Our Motto
“Anyone can be a hero”
WHO WE ARE
We create awareness, educate, engage and offer support to those suffering from leukaemia and other blood cancers.
Since being established in 2015, KKLT has sought to engage with BAME (black, asian & minority ethnic communities to raise awareness of Leukaemia, educate and inform the community about Stem Cell Donation (commonly known as bone marrow donation), and encourage individuals to join the stem cell registry. Our aim is to increase the number of potential stem cell donors in the registry thus increasing BME community’s survival rates.
We have done this through delivering presentations, distributing information leaflets, use of social media, organising events, seeking speaking opportunities in various BAME community gatherings, and partnering with places of worship to talk and holding registration drives.

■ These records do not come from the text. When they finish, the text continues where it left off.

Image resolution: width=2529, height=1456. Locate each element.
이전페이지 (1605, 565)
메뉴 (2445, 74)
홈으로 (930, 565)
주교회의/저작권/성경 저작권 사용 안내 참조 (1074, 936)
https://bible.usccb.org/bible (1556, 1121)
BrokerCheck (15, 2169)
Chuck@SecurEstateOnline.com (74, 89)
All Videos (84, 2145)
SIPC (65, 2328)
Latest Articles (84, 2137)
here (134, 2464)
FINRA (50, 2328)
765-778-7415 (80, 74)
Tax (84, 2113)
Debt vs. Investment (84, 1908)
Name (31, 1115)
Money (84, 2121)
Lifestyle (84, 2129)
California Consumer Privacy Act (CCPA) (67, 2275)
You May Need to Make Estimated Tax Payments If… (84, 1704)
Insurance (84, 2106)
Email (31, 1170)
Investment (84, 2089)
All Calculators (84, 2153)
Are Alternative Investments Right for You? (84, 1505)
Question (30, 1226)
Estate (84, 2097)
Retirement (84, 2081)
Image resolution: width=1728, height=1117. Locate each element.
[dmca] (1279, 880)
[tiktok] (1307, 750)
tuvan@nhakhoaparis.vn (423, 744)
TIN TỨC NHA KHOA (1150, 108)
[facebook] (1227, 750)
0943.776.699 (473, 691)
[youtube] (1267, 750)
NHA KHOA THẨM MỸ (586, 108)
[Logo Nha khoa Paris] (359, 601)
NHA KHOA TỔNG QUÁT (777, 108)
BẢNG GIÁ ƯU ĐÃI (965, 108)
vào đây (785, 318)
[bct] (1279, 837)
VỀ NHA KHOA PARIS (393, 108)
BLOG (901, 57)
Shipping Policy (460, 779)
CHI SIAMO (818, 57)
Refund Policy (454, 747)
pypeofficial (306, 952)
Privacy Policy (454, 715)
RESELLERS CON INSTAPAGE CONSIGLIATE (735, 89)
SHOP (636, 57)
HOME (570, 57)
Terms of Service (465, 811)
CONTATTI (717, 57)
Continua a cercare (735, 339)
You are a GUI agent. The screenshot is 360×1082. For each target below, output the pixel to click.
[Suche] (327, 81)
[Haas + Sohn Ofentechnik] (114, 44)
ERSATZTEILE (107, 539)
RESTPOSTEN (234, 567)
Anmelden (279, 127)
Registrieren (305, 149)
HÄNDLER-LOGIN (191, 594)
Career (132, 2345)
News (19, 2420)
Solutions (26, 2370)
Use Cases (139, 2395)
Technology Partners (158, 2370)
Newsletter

More recently we have started to expand our services to include the distribution of food parcels and provide emotional and physical support to people with blood cancers and their families, thus reducing their isolation/loneliness and increasing their emotional and mental well-being.
Our story
Our Values
Dedication, Commitment, Integrity and Empathy
- KKLT prides ourself on our dedication to others and the people we encounter regardless of their situations.
- We are commited to our beneficiaries, donors, those blood cancers, their families and friends
- KKLT believes in the strength of our integrity and aims to showcase this in everything we do.
- Through our lived experience we want our beneficiaries to feel the empathy we have for their present and future position.
Why our work is needed
The statistics show that leukaemia is more commonly diagnosed in white and black males than in Asian males. Although leukaemia only accounts for 3% of all cancer related deaths, there are still around 4,700 leukaemia deaths in the UK every year, which is 13 deaths a day. However, the survival rate for individuals diagnosed with leukaemia is improving with 1-2 surviving five years or more and 4 in 10 for ten years or more. In fact, the survival rate has more than quadrupled in the last 40 years in the UK.
Only 61% of BME patients in need of a stem cell transplant find a suitably matched donor, compared to 96% of White Northern European patients. BME donors make up 15% of the stem cell register while black donors make up 2% of potential donors on the British Bone Marrow Registry.
Through our own research, we have found the most common issue is a lack of knowledge about the leukaemia and stem donation/bone marrow donations, particularly within the African communities in United Kingdom. We also recognise that other barriers have a significant role to play in this lack of knowledge and awareness. The key barriers that we have found are the issues around religious beliefs, cultural and traditional stances.
We have also identified a disparity in the survival rates between Caucasian and groups from other ethnic backgrounds. The figures show that white individuals have a 70% chance of survival compared to only 20% chance for BME backgrounds.